# Exercise prompt
Transcribe the records from the line containing "Given: Click the 接続テスト button" onward, up to and including the final line, exactly and without anything else.

[Dataset items]
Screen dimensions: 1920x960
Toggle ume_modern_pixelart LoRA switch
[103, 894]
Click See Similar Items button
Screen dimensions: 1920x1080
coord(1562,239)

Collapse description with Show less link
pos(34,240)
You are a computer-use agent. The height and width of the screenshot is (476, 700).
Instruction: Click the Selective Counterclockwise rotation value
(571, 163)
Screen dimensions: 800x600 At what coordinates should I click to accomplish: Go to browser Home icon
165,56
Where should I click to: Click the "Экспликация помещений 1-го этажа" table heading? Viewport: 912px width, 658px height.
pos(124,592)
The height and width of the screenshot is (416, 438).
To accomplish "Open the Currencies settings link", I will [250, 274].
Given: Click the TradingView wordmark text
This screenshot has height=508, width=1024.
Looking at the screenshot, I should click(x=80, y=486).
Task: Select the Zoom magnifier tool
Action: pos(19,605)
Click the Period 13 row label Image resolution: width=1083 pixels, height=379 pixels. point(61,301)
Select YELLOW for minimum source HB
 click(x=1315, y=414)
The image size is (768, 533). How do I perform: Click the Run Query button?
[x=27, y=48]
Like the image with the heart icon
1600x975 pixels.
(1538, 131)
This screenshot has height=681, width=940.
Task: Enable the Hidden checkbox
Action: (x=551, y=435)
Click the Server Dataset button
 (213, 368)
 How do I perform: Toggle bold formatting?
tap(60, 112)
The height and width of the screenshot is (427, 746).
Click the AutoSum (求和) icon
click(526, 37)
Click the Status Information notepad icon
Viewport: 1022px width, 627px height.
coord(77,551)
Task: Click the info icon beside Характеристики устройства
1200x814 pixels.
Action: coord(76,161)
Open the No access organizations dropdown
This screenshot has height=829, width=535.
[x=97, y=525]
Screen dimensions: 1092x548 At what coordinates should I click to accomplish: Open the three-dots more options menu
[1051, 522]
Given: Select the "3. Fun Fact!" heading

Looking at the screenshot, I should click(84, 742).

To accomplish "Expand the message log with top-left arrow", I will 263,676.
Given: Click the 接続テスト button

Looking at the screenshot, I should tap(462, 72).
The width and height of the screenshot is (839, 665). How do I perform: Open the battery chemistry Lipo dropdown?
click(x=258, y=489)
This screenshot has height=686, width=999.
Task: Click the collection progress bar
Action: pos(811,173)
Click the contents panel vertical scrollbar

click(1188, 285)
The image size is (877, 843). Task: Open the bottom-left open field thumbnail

# Solution for this task
Given: Click the 接続テスト button

Looking at the screenshot, I should tap(462, 72).
The width and height of the screenshot is (839, 665). How do I perform: Open the battery chemistry Lipo dropdown?
click(x=258, y=489)
This screenshot has height=686, width=999.
Task: Click the collection progress bar
Action: pos(811,173)
Click the contents panel vertical scrollbar

click(1188, 285)
The image size is (877, 843). Task: Open the bottom-left open field thumbnail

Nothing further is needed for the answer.